I discovered what I have come to recognize as the voice of the higher self, which I now refer to as the voice of the King or Queen. It’s like an internal guidance system, a voice of “Right Action” that comes from an intuitive place. Sometimes it’s a thought. Sometimes it’s a feeling. Sometimes it’s a “knowing” that is neither thought nor feeling, but simply an awareness that comes to my attention. Over the years, I have come to trust and rely on this “Voice of the King” to guide me through the thousands of choices and decisions that I make each year. I have also come to rely on this same voice that Psychoanalyst Otto Reich referred to as “listening with the third ear” or “psychoanalytic listening” to guide me in my work as a therapist. (https://www.academia.edu/3606729/Reiks_Theory_of_Psychoanalytic_Listening)
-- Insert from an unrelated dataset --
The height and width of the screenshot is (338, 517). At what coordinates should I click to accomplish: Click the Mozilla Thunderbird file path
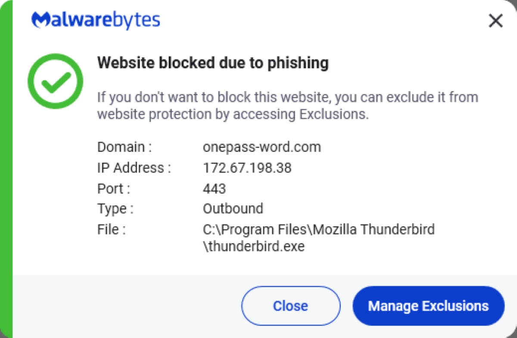pyautogui.click(x=318, y=229)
I believe we all have access to this voice. In the 12 Step community it is referred to as one’s “Higher Power”. Others refer to it as the voice of Consciousness itself. Regardless of what you call it, I believe this “Voice” knows what choices to make. Sometimes we may be really clear what choice to make. Sometimes we hear it and sometimes we don’t. Sometimes we listen to it and sometimes we do not. In my work as a therapist I attempt to guide clients to identify and follow through on the voice of their Queen or King to support them to choreograph the choices they must make.
A first challenge is to differentiate the Voice of the Queen or King from the voices of other internal “characters” who have attitudes, desires and points of view which may not be alignment with the Voice of the Queen. One way to accomplish that is by identifying particular thoughts, feelings and body sensations as NOT being that intuitive voice we are listening for. Once we’ve identified a voice as the voice of a character we utilize a Mindfullness, breathing practice to center ourselves to assist us in making the choice that most represents who we are.